When I moved from Bangers to Phuket I showed my work permit to the work permit lady at my new school. My work permit still had 60 days left. So, after 30 days or so the work permit lady took me to the Department of Labor in Phuket. When we presented the work permit the official said that this work permit is for Bangkok, NOT Phuket. So that means that I have been working for 30 days WITHOUT a work permit. The fine for such an infraction was 200 baht per day or 6000 baht (about $180 USD). I said to the work permit lady that I showed you my work permit when I first arrived. You thought everything was good. At that point the work permit lady left the office. I got a call from my principal telling me that I caused the work permit lady to lose face! I had to pay that 6000 baht fine T.I.T.

Thailand is a left-hand drive country. I was making a left turn with my left blinker on, half way through the turn a kid (probably 12 years old) driving a Honda 125 cc motorcycle with passenger passed me on my left. He hit my front bumper and went down. I stopped and helped him up and called my insurance lady. She was there in about 10 minutes. She said that the insurance company would pay for the kid to be checked out in the hospital, pay to fix the kid’s Honda, and pay for the damage to my car. I protested and said that the accident was HIS fault. My insurance lady said we will not call the police. If the police investigated this accident they would find ME at fault for three reasons. One, I am American and the kid is Thai. Two, I am in a car and he is riding a motorcycle. And Three, if you hadn’t been making the left turn the accident wouldn’t have happened! T.I.T.

I told this story to my principal. He told me that 2 months ago he came upon an accident between two motorcycles. The two cyclists were laid out on the pavement. My principal was lending aid. When the police arrived they determined that my principal was responsible and had to pay for the damages and the hospital bill for the cyclists. He said that he will NEVER stop at the scene of an accident in Thailand again! T.I.T.

Phuket has a Tuktuk Mafia. This means that prices are high. A friend of mine was meeting a visiting friend who was staying at a hotel. When my friend drove his car to the hotel to meet his friend, they were harassed by the local tuktuk driver for not using his services!

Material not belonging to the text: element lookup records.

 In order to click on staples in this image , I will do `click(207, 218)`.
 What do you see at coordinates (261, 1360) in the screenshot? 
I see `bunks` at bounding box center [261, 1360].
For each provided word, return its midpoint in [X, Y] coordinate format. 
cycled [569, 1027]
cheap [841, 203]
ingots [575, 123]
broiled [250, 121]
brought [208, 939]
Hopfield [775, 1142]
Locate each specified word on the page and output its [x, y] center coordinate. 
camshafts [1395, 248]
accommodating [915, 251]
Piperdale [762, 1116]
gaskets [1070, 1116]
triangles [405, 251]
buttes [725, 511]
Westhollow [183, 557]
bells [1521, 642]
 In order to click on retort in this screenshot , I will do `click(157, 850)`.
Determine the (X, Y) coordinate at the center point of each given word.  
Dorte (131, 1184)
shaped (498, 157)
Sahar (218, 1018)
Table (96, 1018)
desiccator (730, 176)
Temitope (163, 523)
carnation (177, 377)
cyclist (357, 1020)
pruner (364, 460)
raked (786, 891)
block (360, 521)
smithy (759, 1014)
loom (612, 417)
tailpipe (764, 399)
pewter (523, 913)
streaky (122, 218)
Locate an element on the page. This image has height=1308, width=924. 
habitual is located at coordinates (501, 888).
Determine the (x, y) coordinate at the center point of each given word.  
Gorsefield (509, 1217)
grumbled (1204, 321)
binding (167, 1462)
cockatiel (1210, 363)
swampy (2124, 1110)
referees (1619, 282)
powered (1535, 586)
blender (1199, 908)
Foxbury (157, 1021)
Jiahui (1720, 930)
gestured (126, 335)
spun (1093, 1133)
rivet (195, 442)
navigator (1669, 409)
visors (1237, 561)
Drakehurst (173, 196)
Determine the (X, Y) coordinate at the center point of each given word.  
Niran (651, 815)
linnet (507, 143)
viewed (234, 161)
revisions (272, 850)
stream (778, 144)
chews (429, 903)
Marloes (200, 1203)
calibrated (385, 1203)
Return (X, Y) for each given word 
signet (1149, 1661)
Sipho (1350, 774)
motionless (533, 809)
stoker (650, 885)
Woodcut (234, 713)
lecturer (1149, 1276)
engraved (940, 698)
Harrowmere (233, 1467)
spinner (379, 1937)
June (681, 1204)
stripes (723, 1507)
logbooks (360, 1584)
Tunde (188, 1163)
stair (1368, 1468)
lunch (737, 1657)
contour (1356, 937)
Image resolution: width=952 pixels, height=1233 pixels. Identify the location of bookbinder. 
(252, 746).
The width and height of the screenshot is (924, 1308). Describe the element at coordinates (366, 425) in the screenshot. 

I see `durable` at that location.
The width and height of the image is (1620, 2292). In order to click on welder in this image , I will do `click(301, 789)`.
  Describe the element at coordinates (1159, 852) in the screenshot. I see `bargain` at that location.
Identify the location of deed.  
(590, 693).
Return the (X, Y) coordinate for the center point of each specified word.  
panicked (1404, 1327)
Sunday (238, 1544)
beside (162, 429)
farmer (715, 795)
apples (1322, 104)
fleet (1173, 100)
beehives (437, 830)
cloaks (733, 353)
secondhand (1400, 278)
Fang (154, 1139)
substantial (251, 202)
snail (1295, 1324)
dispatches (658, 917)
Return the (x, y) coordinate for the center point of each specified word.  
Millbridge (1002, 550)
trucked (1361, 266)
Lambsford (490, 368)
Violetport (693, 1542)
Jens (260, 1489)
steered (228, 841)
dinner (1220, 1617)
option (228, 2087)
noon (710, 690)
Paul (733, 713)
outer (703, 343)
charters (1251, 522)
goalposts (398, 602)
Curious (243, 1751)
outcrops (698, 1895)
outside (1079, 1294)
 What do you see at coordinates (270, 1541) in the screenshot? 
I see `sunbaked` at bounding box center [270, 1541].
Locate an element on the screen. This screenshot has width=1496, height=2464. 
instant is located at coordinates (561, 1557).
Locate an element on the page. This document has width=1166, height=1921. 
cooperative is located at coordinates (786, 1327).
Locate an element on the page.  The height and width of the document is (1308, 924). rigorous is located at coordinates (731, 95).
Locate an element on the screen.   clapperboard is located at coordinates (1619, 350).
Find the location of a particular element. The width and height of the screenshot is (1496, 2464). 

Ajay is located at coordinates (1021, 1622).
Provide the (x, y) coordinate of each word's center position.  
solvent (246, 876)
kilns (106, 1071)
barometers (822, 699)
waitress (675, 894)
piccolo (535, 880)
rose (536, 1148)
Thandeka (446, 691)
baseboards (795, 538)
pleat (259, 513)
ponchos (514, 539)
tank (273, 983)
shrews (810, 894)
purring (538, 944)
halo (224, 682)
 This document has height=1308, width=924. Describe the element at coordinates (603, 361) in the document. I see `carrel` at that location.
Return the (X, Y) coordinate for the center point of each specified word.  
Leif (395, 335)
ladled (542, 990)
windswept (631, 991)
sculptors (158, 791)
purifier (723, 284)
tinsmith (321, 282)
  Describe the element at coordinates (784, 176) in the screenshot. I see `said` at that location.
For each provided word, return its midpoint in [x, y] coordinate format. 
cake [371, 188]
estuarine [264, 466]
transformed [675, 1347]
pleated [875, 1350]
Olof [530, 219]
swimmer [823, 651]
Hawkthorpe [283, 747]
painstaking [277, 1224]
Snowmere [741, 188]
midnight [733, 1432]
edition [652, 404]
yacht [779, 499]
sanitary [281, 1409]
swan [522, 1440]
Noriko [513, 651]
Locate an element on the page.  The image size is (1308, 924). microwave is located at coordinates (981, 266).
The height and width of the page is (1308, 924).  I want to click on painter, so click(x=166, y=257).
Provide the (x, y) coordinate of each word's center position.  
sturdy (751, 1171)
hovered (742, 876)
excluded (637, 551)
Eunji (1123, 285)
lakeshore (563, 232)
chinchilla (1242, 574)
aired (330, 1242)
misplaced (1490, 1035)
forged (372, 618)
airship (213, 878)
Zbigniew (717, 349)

There are certain public parking spaces that are really not public because when I was going to park in one of them I was ‘informed’ by a tuktuk driver that these parking places are for tuktuks only and if I parked there my tires might find themselves sliced!

One time when my wife (who is Thai) and I needed a ride I stood behind a tree while she negotiated the fair. When the tuktuk driver saw me, a farang, getting in to his tuktuk he protested as the rate negotiated was a ‘Thai’ rate! T.I.T.

A friend of mine said he wanted a sleep aid. We stopped at a pharmacy. The pharmacist suggested Rohypnol or ‘roofies’. This drug is sometimes called ‘date rape’ drug as is knocks you out. In some countries Rohypnol is used as an anesthetic yet it is available over the counter here in Thailand! T.I.T.

I found it convenient to own a car while teaching on Phuket. I bought a Honda City (about 3 cm shorter than a Civic and without airbags or antilock brakes). Downtown Patong has alternate parking either side of the street, depending on the day of the week. I parked on one side when I should have parked on the other. I came back to my car and found a ticket on my windshield and a very small chain connecting my outside mirror to my hubcap! This ‘chain’ could easily be cut with ordinary wire cutters. I walked to the cop shop, presented my ticket and paid the fine (200 baht). The officer asked if I wanted a ride back to my car as he and another officer were going to my car to unlock the lock on that chain. I said yes, to the ride. While in the police car driving to my car we passed some attractive ladies walking. The police made some snickering noises and whistled at the ladies. Actions I would not have expected from those whose job it is to protect and serve.

In 2008 my wife and I decided to move to the US so we needed to sell the Honda. I paid 480,000 baht in 2005 and sold it for 400,000 baht in 2008. The sale was in cash. I took the 400,000 baht to my bank but they would only accept 300,000 baht! They said to come back tomorrow to deposit the rest!   T.I.T.